It has been a year and a half since the Harvey Weinstein story became public.
It sparked a global movement, redrew boundaries and reshaped thresholds in homes, workplaces and everywhere in between.
Both by his own admission, and in the court of public opinion, the man at the centre of that sorry tale seemed guilty of some appalling behaviour.
But as the world perhaps moves on a bit and the harsh glare of scrutiny and endless headlines fades, Harvey Weinstein has quietly mounted an increasingly successful legal defence for himself.
Flanked by teams of powerful lawyers, fanning out across civil and criminal courts all over America, Weinstein has notched up a series of small victories that might make a big difference.
The class action civil lawsuit against him in New York has already been dramatically reduced in size. There are now just three named women left on the case, and although the judge will allow lawyers for the plaintiffs to accuse Weinstein of sex trafficking, the charges levelled at his companies and executives (and therefore access to their funds) have been dismissed.
And if Weinstein himself declares bankruptcy, even if the judge in this civil lawsuit rules against him, there will be precious little compensation available for his alleged victims.
Separately, Weinstein’s conviction at criminal trial in New York is in no way assured. He has consistently denied any and all non-consensual sexual contact, and it is up to the prosecutors to prove beyond a reasonable doubt that he committed a crime.
In sexual assault cases, where the only witnesses are often the alleged perpetrator and victim, this is notoriously hard to do.
There are other problems for the prosecutors too.
The judge has already thrown out one of the charges against Weinstein after it was revealed that the lead detective in the case failed to tell prosecutors about a witness whose testimony cast doubt on one of his accusers.
There is also the issue of timing.
A judge recently pushed a slated 3 June start date back to September.
This gives Weinstein’s new all-star legal team even more time to simultaneously prepare and hope for the spotlight to fade further.
And then there’s the question of whether the judge will allow women who aren’t named in the criminal case to testify for the prosecution as evidence a pattern of behaviour, or “prior bad acts”. In a recent ruling, Justice James Burke said that any discussion about the admission of these witnesses, known as “molineux” witnesses, should be kept a secret from the public.
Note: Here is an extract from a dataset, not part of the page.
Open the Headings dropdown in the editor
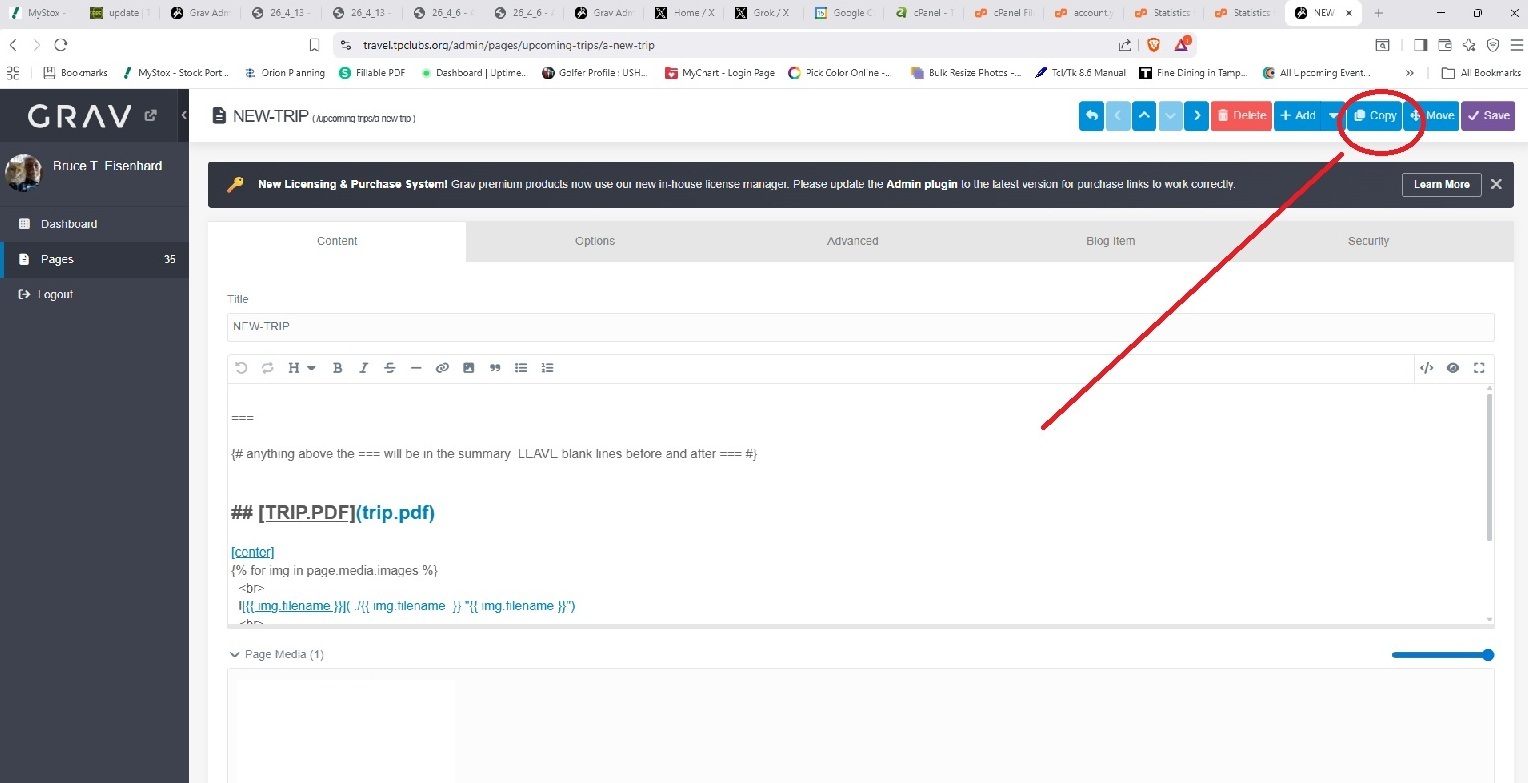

He mentioned Weinstein’s celebrity and suggested that intense interest could compromise a fair trial.
So the media and the public may not know for months if other accusers will appear in court.
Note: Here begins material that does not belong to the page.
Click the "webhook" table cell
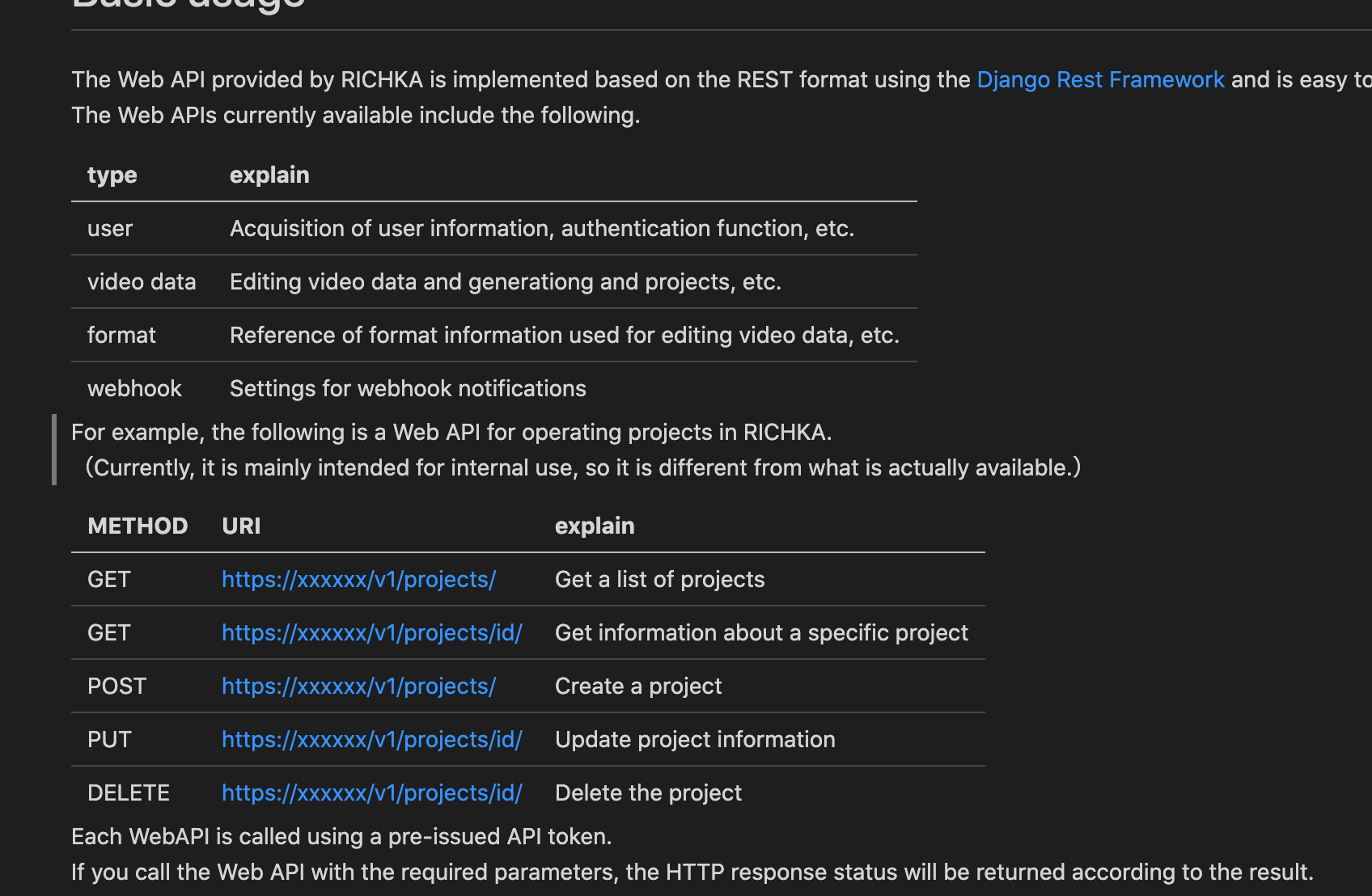Viewport: 1372px width, 896px height. (x=134, y=388)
This again will have a dampening effect on the wave of revulsion that crashed on Weinstein’s head in the aftermath of the first accusations against him.
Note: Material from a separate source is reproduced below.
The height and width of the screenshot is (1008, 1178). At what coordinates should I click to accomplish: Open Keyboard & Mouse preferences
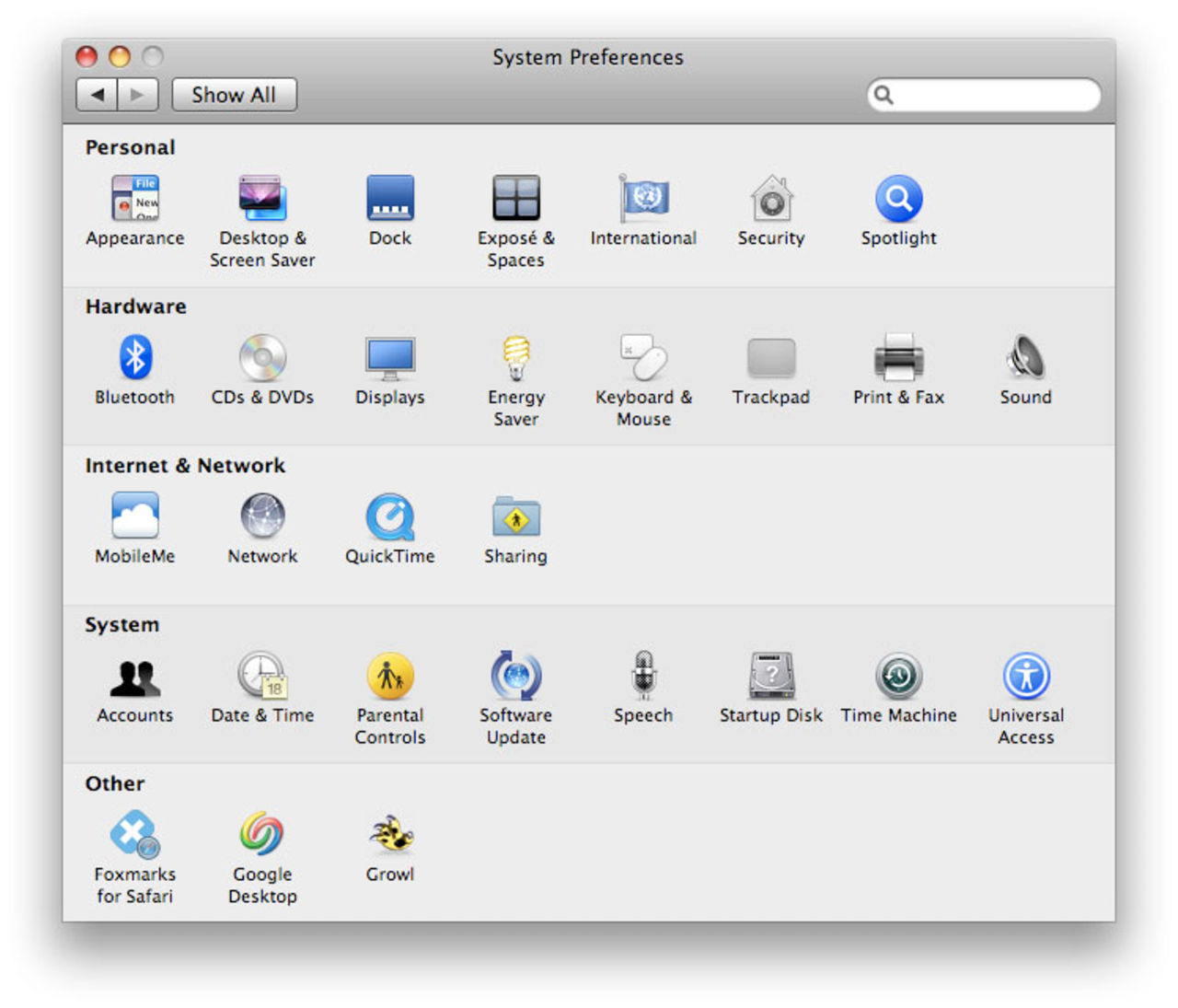[x=643, y=358]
If Weinstein isn’t convicted of anything, for some that will be a travesty of justice and an example of the deficiencies of the legal system that stacks the cards against alleged victims.
But for others, it will be representative of the justice system working exactly as it should.
Weinstein’s own lawyers have argued that it is not criminal to behave badly.
In court they will argue that Weinstein simply took advantage of a seedy casting couch culture that he did not invent and is not illegal.
They will probably also argue, although this should not matter, that he had consensual ongoing relationships with a number of his accusers.
New York state prosecutors will know all of this as they prepare for battle.
The Weinstein story, shocking as it was, may take another twist before it is over.